We describe a robust and efficient method for automatically matching and time-aligning electronic slides to videos of corresponding presentations. Matching electronic slides to videos provides new methods for indexing, searching, and browsing videos in distance-learning applications. However, robust automatic matching is challenging due to varied frame composition, slide distortion, camera movement, low-quality video capture, and arbitrary slides sequence. Our fully automatic approach combines image-based matching of slide to video frames with a temporal model for slide changes and camera events. To address these challenges, we begin by extracting scale-invariant feature-transformation (SIFT) keypoints from both slides and video frames, and matching them subject to a consistent projective transformation (homography) by using random sample consensus (RANSAC). We use the initial set of matches to construct a background model and a binary classifier for separating video frames showing slides from those without.

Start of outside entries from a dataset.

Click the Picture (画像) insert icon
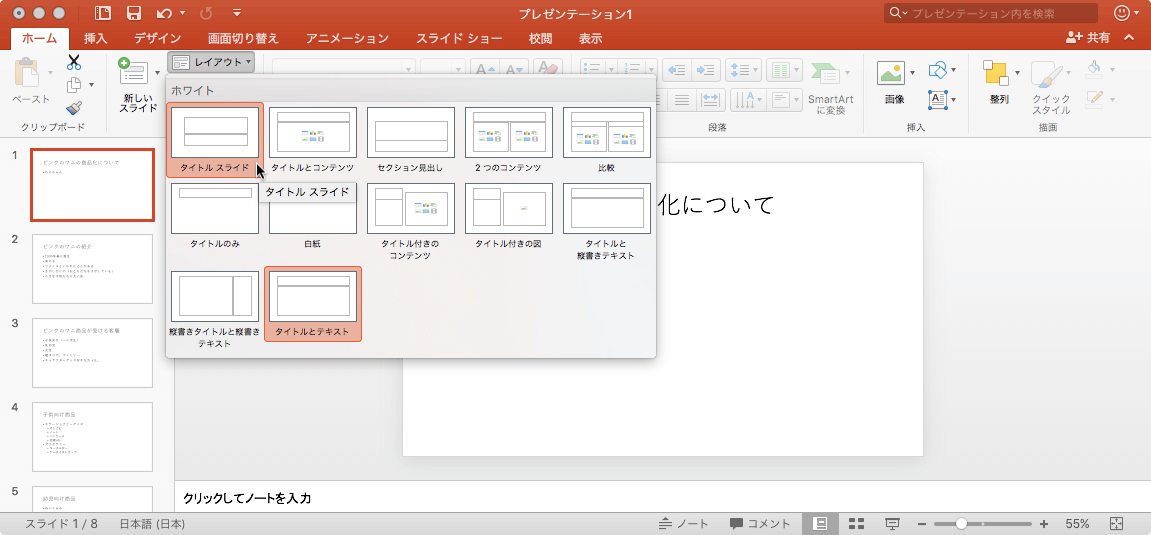The height and width of the screenshot is (535, 1151). (x=890, y=74)
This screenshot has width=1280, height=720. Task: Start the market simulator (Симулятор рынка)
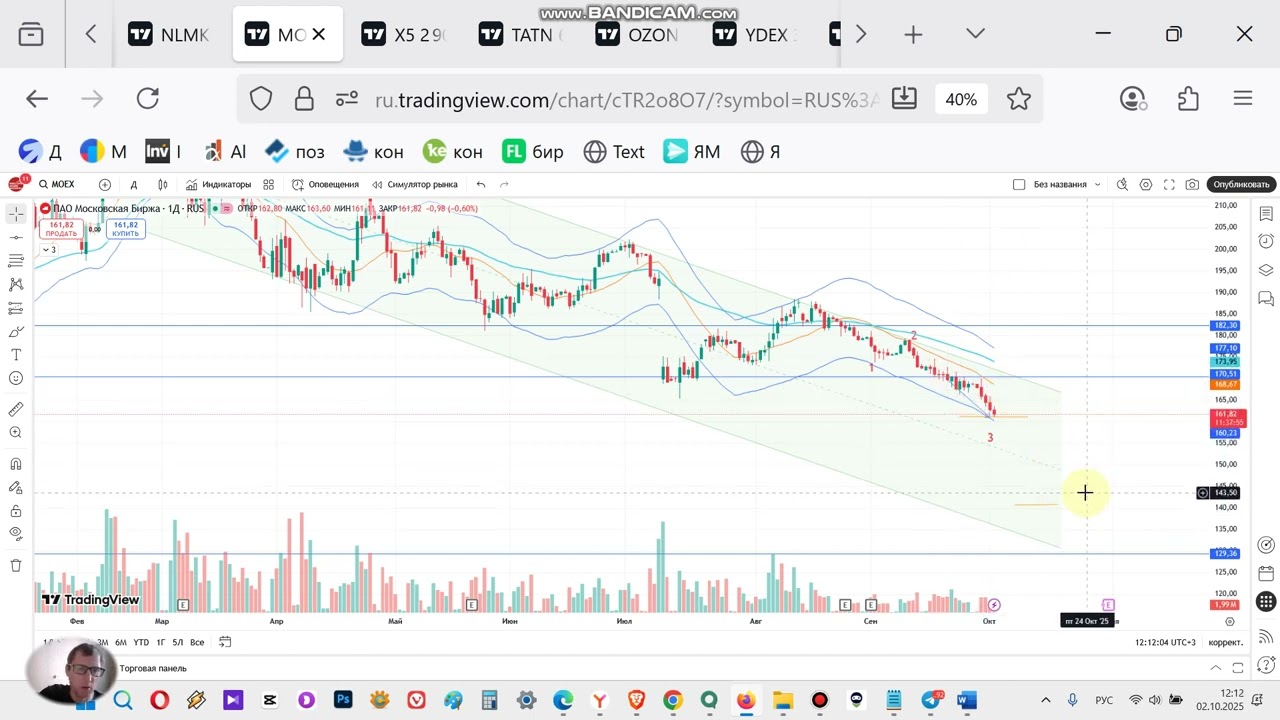tap(415, 185)
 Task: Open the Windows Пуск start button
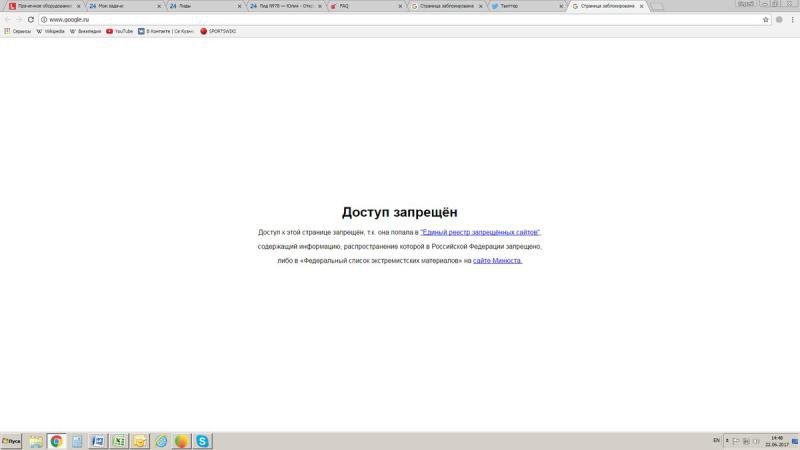point(12,441)
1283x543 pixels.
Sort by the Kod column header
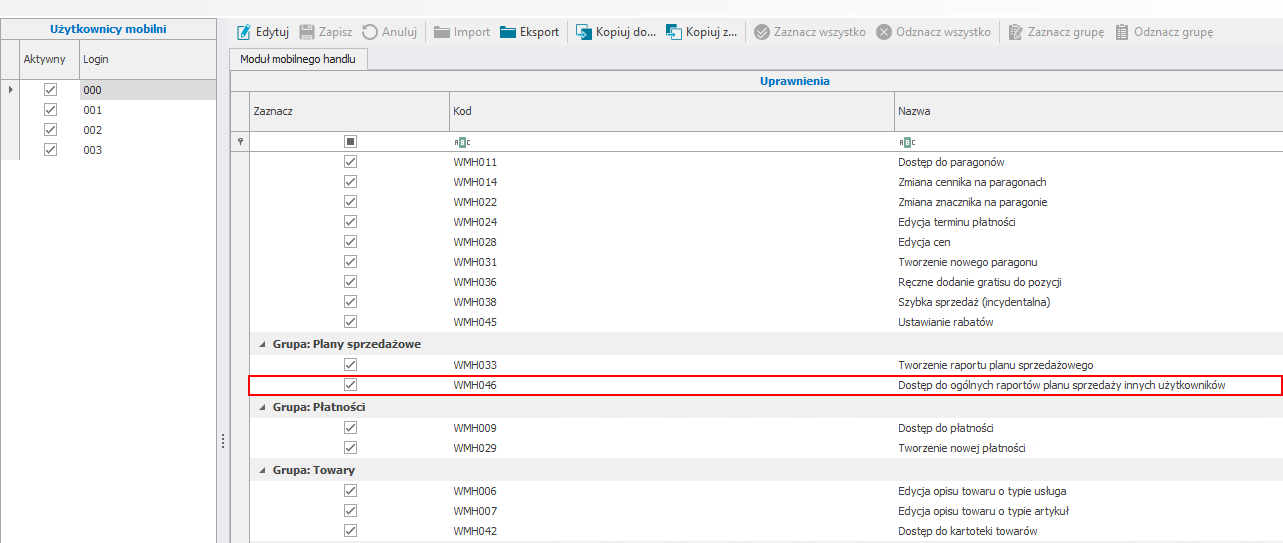click(670, 111)
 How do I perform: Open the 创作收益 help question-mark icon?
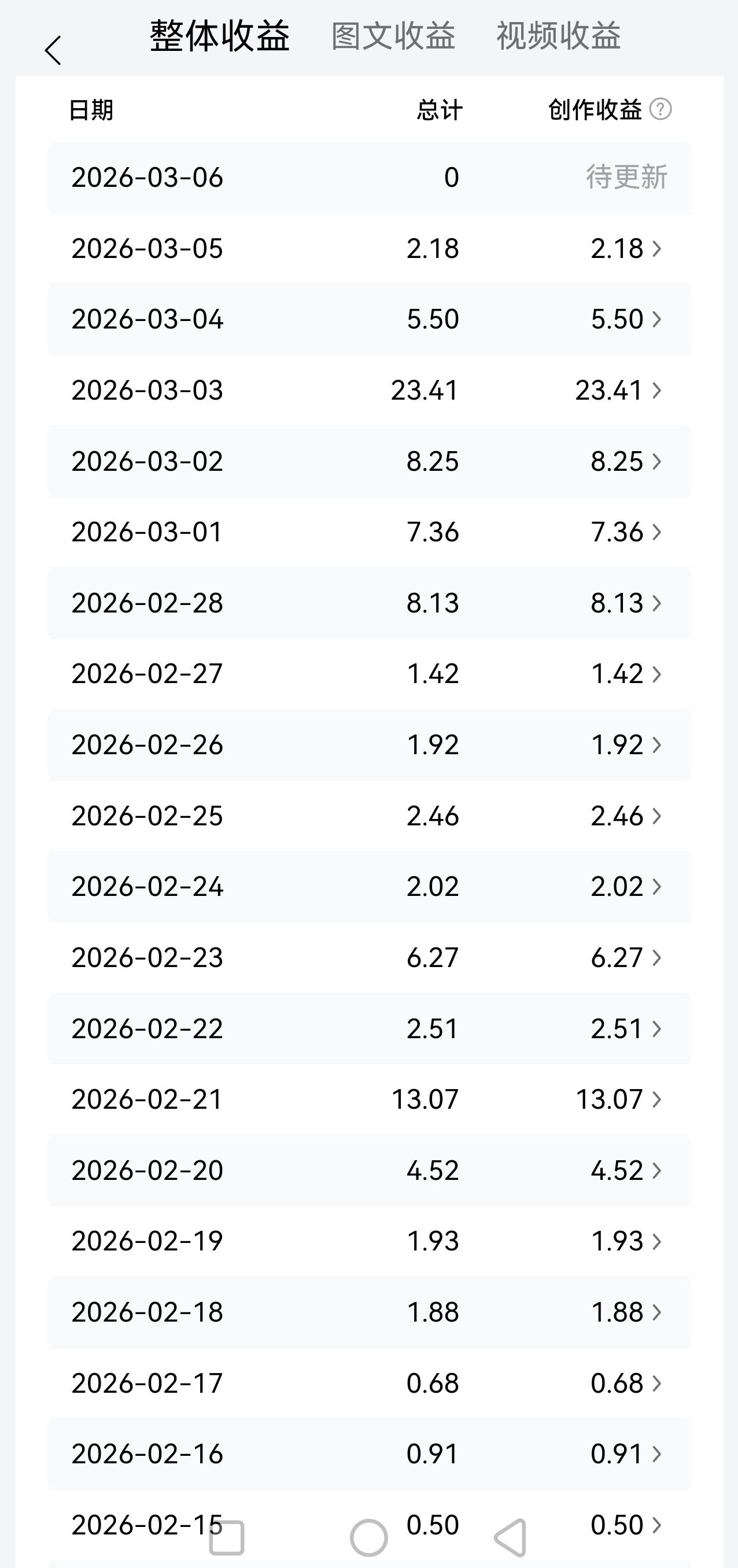(x=660, y=109)
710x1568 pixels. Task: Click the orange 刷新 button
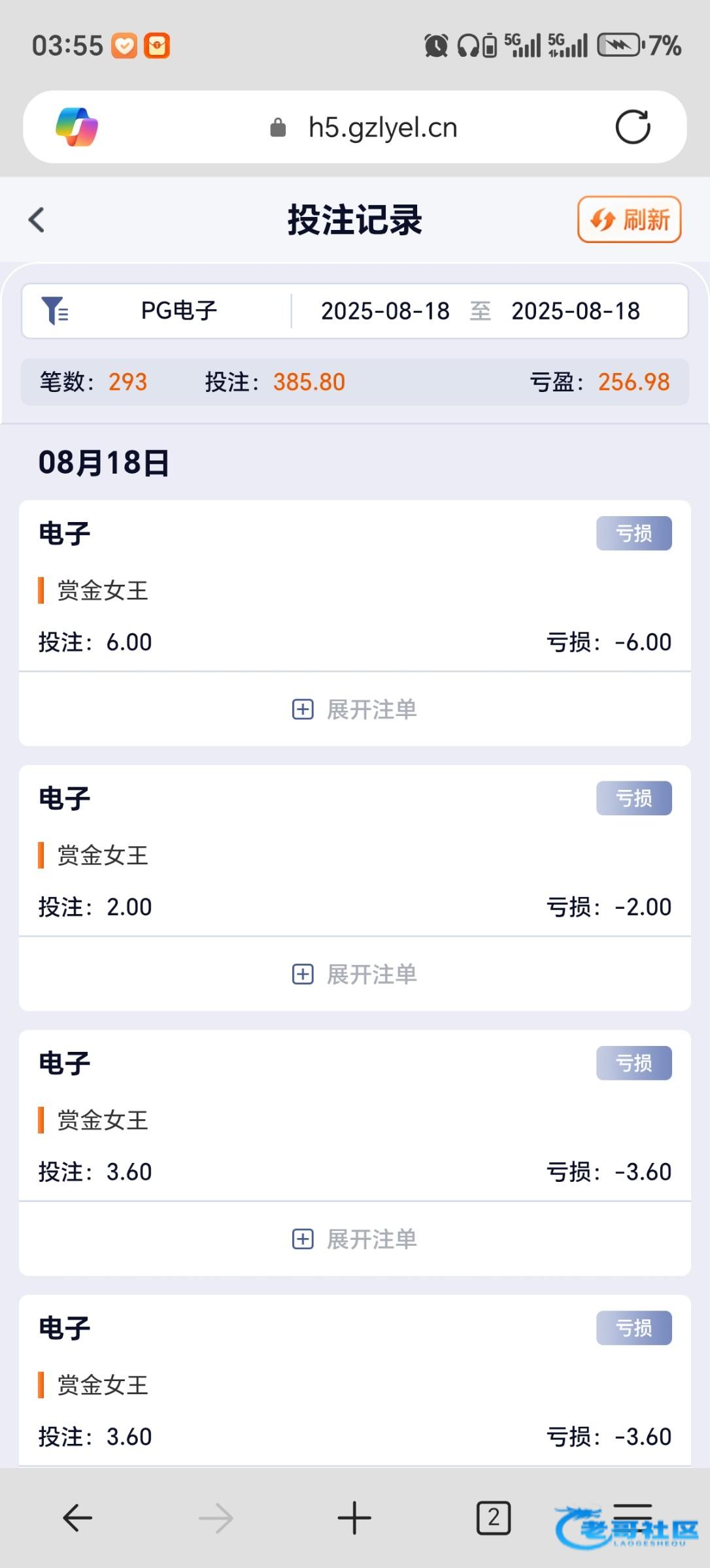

We then introduce a new matching scheme for exploiting less distinctive SIFT keypoints that enables us to tackle more difficult images. Finally, we improve upon the matching based on visual information by using estimated matching probabilities as part of a hidden Markov model (HMM) that integrates temporal information and detected camera operations. Detailed quantitative experiments characterize each part of our approach and demonstrate an average accuracy of over 95% in 13 presentation videos.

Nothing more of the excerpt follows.